# Raccourcis (Shortcuts) et capture d'écran



## Zngeek (11 Novembre 2021)

Avec macOS Monterey et l'application : *Raccourcis*.

J'essaye de créer un "raccourci" qui commence par une capture d'écran. 
-> L'action : "*Prendre une Capture d'écran*" semble bugée.

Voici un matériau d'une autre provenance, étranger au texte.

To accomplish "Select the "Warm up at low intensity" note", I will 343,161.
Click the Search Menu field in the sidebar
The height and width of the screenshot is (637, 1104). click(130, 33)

Rien n'est produit quelque soit le type de capture : Plein écran ou Interactive, mais aussi avec l'option personnalisée

J'ai essayé sur deux Mac : un m1 et un Intel. J'ai le même comportement.
J'ai ajouté L'app Raccourcis dans "Enregistrement de l'écran" dans le tableau de bord : Sécurité et Confidentialité". je pensais que la sécurité bloquait Raccourcis. Mais cela n'a rien changé.
Est-ce que vous avez réussi a utiliser cette action ? si oui sur quel matériel / version de Monterey ? Merci


----------



## kamelzagger (5 Décembre 2021)

J'ai le même problème ! Ca fait plus d'une heure que je m'acharne.... As-tu trouvé une solution ?


----------



## baron (6 Décembre 2021)

Ne manquerait-il pas une étape, du genre Enregistrer comme fichier… ?
Contrairement à Automator qui présupposait beaucoup de choses, Raccourcis réclame d'être très précis et explicite dans ce qu'on veut faire.


----------